In this new world, home workouts, garden WODs and kitchen mobility sessions have become the norm. And with races, events and gyms closing—some indefinitely—this way of life posed a unique question: How could I, a Men's Health UK fitness editor focused on functional bodybuilding and shunning endless cardio, run the Adventurist gauntlet while adhering to these strict, new rules? Particularly with just two weeks’ notice and access only to a stationary bike and an enclosed backyard.
It was a head-scratcher that would culminate in a formidable challenge: to complete a grueling ultra-duathlon—a 20km run, a 77km cycle and another 10km run—from the confines of my own home.

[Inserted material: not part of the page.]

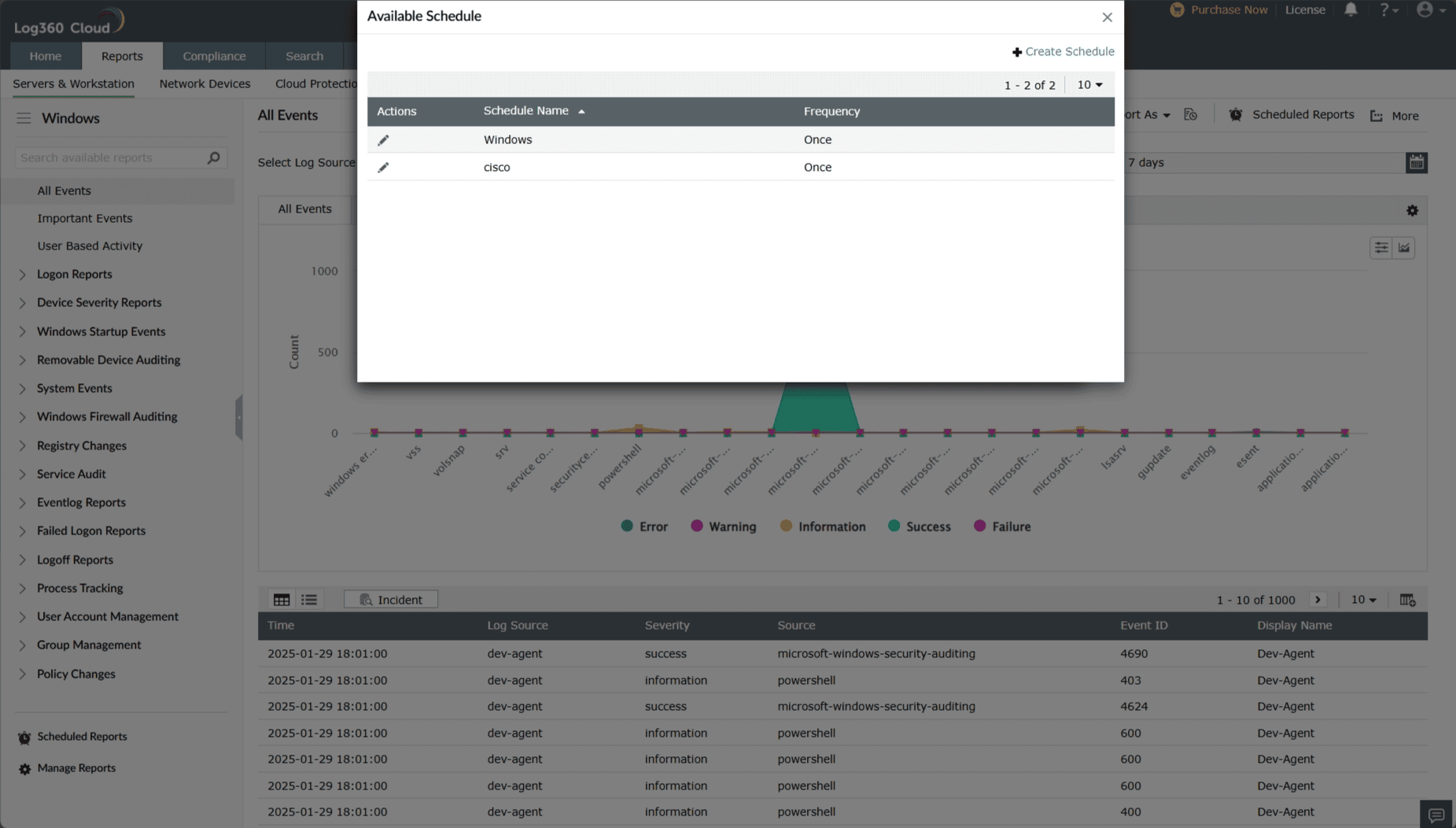Click the hamburger icon beside the Windows panel title
1456x828 pixels.
(x=24, y=118)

By its definition, “endurance” involves staving off muscular and mental failure for as long as possible, in the face of uncomfortable or difficult circumstances. It’s making suffering an art form, going beyond a standard level of pain and coming out on top.
I’ve spent years taking part in, coaching and spectating competitive events and, if this has taught me anything, it’s that my brief dalliance with the world of ultra-endurance—having trained for a 70.3 Ironman (itself cancelled due to the pandemic)—didn’t qualify me as an endurance aficionado. I still had major doubts about my ability to suffer. The pain threshold of the ultra-endurance athlete felt unreachable.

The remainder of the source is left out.